Carlo Ancelotti nowym selekcjonerem reprezentacji Brazylii? Szef tamtejszej federacji piłkarskiej, Ednaldo Rodrigues, postanowił porzucić grę pozorów i oficjalnie zakomunikował, że Włoch jest jego celem numer jeden.
Włoski szkoleniowiec przez cały XXI wiek utrzymuje się na szczycie światowej piłki nożnej. Gdy w ostatnich latach jego kariera nieco wyhamowała po niepowodzeniach w Napoli i pobycie w Evertonie, dostał ponowną szansę w Realu Madryt.
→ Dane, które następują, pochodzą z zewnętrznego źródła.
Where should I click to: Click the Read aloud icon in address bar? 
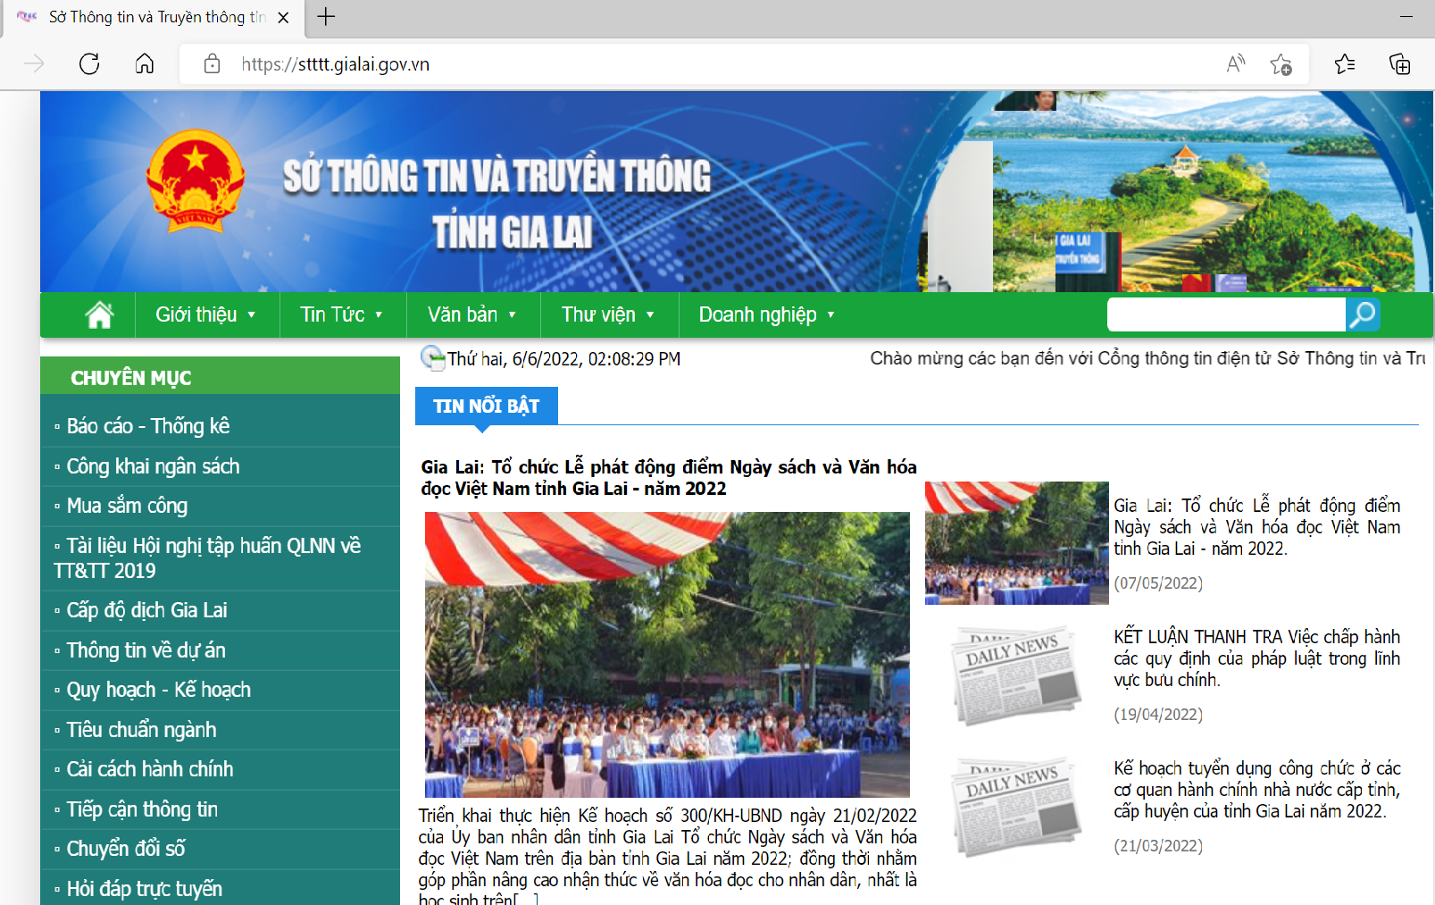click(1235, 64)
Królewskich poprowadził nie tylko do czternastego triumfu w Lidze Mistrzów, ale i do tytułu w Hiszpanii, czym skompletował triumfy we wszystkich pięciu czołowych ligach Europy.
W tym sezonie La Liga wygra najprawdopodobniej FC Barcelona, która po zwycięstwie 2:1 w niedawnym El Clasico ma już dwanaście punktów przewagi w tabeli. W Lidze Mistrzów natomiast Real w ćwierćfinale zmierzy się w dwumeczu z Chelsea.
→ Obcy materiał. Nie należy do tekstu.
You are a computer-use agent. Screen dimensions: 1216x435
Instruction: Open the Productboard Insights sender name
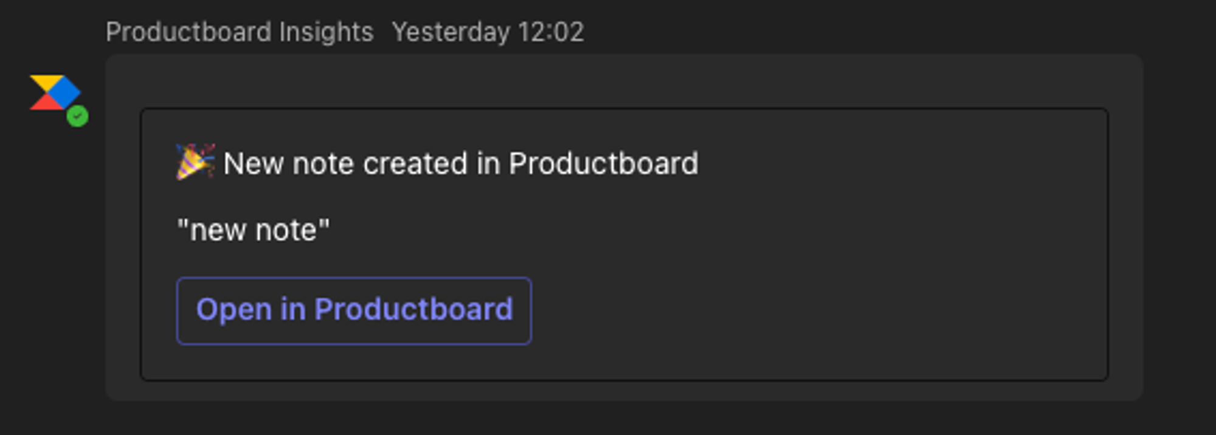[x=240, y=32]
I choć Ancelotti ma jeszcze rok ważnego kontraktu w Madrycie, to może opuścić to miasto już latem. Szef brazylijskiej federacji piłkarskiej, Ednaldo Rodrigues, nie ukrywa, że chce zatrudnić Włocha na stanowisku selekcjonera południowoamerykańskiej reprezentacji.
– Ancelotti jest szanowany wśród piłkarzy. Naprawdę go podziwiam. Na każdym stadionie w Brazylii to pierwsze nazwisko, o które pytają mnie kibice. Mówią o nim z wielkim szacunkiem w uznaniu jego pracy – przyznał Rodrigues w "Reutersie".
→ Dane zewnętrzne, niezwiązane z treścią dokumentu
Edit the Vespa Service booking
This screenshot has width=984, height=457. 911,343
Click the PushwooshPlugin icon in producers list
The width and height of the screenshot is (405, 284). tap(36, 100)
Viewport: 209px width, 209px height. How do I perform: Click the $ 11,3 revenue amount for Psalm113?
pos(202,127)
W nawiązaniu do obowiązującego kontraktu Włocha z Realem, Brazylijczyk odparł: – Będziemy w naszym podejściu bardzo etyczni, szanujemy obowiązujące umowy. Mamy w sobie cierpliwość, aby poczekać na odpowiedni moment.
Brazylia chwilowo pozostaje bez stałego selekcjonera, a w weekend przegrała 1:2 mecz towarzyski z Marokiem. Według mediów z Kraju Kawy, szefowie federacji zamierzają poczekać do czerwca. Wtedy zakończy się sezon klubowy i będzie można usiąść do poważnych rozmów z Realem i Ancelottim o ewentualnym objęciu przez szkoleniowca sterów w brazylijskiej ekipie.
Jak dotąd Włoch nie pracował jeszcze nigdy w charakterze selekcjonera.